The spherical cow is a humorous metaphor for highly simplified scientific models of complex phenomena. Originating in theoretical physics, the metaphor refers to physicists' tendency to reduce a problem to the simplest form imaginable in order to make calculations more feasible, even if the simplification hinders the model's application to reality.

The metaphor and variants have subsequently been used in other disciplines.

History 

The phrase comes from a joke that spoofs the simplifying assumptions sometimes used in theoretical physics.

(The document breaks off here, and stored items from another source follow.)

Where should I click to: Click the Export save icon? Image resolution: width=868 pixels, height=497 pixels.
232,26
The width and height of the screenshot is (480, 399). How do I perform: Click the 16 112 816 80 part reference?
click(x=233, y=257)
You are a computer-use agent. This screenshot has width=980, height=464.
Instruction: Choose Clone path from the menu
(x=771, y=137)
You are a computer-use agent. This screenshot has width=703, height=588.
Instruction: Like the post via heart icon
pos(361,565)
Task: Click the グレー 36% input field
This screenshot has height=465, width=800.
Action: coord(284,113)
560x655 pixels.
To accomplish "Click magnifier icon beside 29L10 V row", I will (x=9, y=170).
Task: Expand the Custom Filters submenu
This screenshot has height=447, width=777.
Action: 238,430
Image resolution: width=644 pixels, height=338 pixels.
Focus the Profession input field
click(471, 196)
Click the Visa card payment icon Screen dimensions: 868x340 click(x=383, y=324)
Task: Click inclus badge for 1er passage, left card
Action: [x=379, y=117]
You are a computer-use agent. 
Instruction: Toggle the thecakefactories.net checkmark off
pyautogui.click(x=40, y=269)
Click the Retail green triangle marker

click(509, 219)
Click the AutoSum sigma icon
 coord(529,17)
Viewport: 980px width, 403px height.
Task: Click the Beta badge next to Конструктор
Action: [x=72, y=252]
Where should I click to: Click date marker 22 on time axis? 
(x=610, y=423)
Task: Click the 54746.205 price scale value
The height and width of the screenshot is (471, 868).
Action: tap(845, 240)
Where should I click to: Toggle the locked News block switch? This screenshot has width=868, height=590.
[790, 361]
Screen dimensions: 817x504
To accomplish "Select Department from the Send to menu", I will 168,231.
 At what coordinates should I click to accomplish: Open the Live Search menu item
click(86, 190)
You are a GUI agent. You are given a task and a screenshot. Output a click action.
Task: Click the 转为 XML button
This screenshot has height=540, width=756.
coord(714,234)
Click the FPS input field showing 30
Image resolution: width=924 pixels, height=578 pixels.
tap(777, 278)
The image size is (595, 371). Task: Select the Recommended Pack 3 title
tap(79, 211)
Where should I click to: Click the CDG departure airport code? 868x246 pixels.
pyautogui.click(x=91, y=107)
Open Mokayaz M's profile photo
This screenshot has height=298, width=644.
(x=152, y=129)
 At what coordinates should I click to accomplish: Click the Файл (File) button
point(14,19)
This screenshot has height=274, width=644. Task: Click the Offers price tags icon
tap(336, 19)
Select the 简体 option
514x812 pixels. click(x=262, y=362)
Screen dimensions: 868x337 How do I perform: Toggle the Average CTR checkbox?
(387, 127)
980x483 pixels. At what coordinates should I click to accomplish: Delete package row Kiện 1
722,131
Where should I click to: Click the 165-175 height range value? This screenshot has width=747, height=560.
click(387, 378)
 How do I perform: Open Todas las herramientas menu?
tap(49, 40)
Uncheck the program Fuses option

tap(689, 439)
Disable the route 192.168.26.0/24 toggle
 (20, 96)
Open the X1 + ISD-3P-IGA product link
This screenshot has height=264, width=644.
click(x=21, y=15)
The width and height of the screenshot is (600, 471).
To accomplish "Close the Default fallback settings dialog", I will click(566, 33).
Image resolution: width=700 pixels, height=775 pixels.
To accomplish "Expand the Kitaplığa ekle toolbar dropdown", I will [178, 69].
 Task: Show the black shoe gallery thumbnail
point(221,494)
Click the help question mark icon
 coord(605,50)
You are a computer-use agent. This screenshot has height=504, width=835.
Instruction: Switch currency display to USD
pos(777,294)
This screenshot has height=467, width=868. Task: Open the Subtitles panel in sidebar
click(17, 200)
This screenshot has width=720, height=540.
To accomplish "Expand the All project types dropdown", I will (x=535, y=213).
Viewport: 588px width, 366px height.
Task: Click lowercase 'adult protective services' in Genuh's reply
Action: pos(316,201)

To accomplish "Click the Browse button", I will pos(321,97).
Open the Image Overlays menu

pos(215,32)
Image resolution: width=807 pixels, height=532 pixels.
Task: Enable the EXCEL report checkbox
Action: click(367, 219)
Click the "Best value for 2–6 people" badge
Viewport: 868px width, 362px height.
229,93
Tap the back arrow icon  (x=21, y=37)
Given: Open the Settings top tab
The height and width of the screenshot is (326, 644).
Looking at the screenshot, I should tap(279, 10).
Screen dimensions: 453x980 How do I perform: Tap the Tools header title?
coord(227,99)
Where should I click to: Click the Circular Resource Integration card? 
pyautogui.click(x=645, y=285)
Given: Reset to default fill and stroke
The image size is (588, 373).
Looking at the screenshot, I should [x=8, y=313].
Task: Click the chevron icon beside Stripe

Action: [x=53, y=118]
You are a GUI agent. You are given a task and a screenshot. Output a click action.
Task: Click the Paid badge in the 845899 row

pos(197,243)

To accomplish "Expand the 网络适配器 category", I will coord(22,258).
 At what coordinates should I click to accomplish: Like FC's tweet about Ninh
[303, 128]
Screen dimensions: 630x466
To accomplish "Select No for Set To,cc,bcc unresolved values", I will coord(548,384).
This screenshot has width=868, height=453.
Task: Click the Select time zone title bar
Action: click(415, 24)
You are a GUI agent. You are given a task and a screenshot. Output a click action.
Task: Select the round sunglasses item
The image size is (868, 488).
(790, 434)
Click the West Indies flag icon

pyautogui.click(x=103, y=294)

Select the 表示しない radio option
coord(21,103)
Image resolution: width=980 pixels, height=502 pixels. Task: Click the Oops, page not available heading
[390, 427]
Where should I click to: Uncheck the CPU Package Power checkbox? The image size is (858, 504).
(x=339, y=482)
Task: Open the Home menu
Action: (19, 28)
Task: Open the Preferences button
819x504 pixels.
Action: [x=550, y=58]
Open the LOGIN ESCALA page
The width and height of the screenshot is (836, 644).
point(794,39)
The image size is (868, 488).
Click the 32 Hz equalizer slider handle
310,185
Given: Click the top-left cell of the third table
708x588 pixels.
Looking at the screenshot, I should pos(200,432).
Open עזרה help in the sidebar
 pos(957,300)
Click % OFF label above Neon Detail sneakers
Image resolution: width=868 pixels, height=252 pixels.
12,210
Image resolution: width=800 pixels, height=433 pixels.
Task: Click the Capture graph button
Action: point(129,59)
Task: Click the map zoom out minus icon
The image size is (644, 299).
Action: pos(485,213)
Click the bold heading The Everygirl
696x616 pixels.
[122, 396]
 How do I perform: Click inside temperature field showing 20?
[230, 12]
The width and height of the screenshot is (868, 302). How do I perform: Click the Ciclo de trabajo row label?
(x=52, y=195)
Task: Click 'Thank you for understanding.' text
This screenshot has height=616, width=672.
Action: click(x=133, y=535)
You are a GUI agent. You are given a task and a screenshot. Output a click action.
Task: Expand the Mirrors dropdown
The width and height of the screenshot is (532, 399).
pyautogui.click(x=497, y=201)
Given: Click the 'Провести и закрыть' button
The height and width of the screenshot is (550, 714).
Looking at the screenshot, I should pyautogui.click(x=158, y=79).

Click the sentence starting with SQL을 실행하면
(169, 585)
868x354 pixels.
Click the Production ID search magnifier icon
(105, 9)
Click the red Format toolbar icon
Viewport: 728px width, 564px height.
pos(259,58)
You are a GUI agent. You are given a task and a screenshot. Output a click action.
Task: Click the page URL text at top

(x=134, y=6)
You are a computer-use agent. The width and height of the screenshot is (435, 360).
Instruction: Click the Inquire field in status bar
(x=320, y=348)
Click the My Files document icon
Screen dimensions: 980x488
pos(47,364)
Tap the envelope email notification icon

It is told in many variants, including a joke about a physicist who said he could predict the winner of any race provided it involved spherical horses moving through a vacuum. A 1973 letter to the editor in the journal Science describes the "famous story" about a physicist whose solution to a poultry farm's egg-production problems began with "Postulate a spherical chicken".

Cultural references 

The concept is familiar enough that the phrase is sometimes used as shorthand for the entire issue of proper modeling. For example, Consider a Spherical Cow is a 1988 book about problem solving using simplified models. A 2015 paper on the systemic errors introduced by simplifying assumptions about spherical symmetries in galactic dark-matter haloes was titled "Milking the spherical cow – on aspherical dynamics in spherical coordinates".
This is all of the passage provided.